Some defend Bannerman’s work as not racist, but rather as a product of the times. Yet, this is a rather weak argument. Just because something was the product of racism does not excuse the racism inherent in the object. For instance, Rosemary Dinnage in a review of Sambo Sahib, a biography of Bannerman, writes: “The Sambo adventures… happen to never-never people in a never-never land that is neither India nor Africa nor–certainly–the American South; alas for Anglo-Indian Mrs. Bannerman, her head full of perfectly real exotic scenes, and real snakes and tigers, innocently coloring her figures black to suit the story” (84).

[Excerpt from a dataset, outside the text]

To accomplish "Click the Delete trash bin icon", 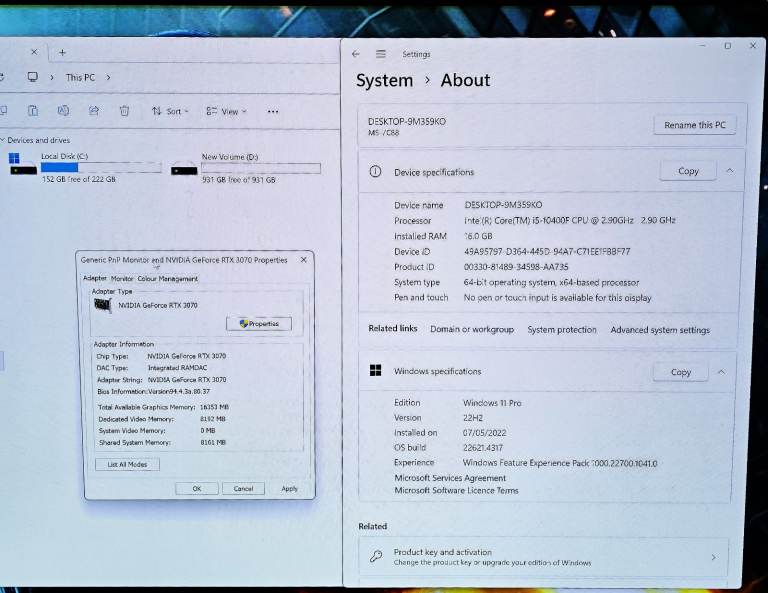I will pos(124,111).
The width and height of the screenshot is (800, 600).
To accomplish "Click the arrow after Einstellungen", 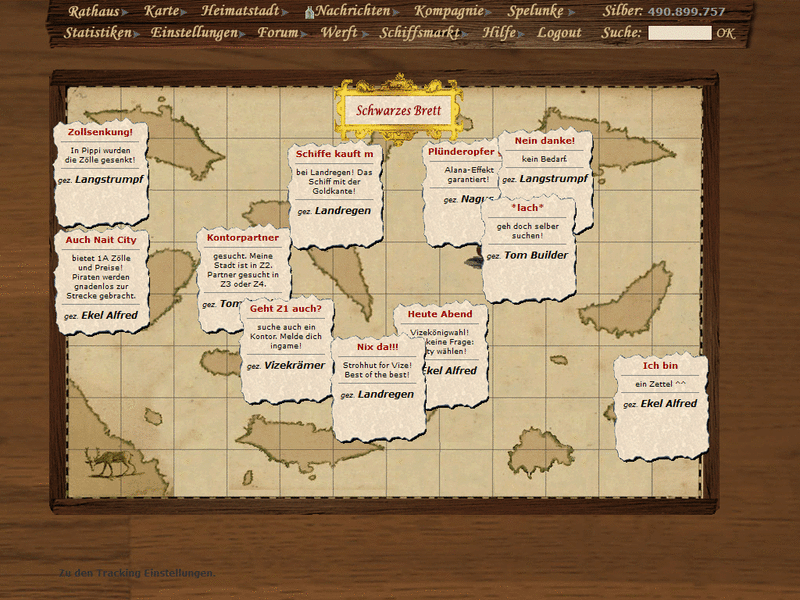I will [245, 33].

Although Dinnage may be right in stressing the fantasy aspect of Bannerman’s story, particularly with talking tigers that can–with enough revolutions around a tree–turn into butter, there seems to be a certain dismissiveness in her defense. To reduce this children’s story down to “never-never people” in a “never-never land”, despite the very-real experience and connection to the colonial enterprise that Bannerman was participating is a little too dismissive, just as much as is her dismissal of the issue at hand with unintended resonance an American audience has with a racialized “black” boy to produce hundreds of even more grossly caricatured adaptations. And while Bannerman initially composed the story for her own children, by literally drawing caricatures, using racist etymology for her character’s names, and forgetting that the author was both product and participant in British imperial project, dislocates the fantasy of her story back into the ‘realness’ of her time. The creation, writing, and illustrating of Little Black Sambo is only possible because of the convergence of these racist conditions of possibility, that, upon reception to audiences that predominately thought of themselves as racially superior, would set the stage for distinctly African or African American representations that would further demean and dehumanize Sambo and his parents.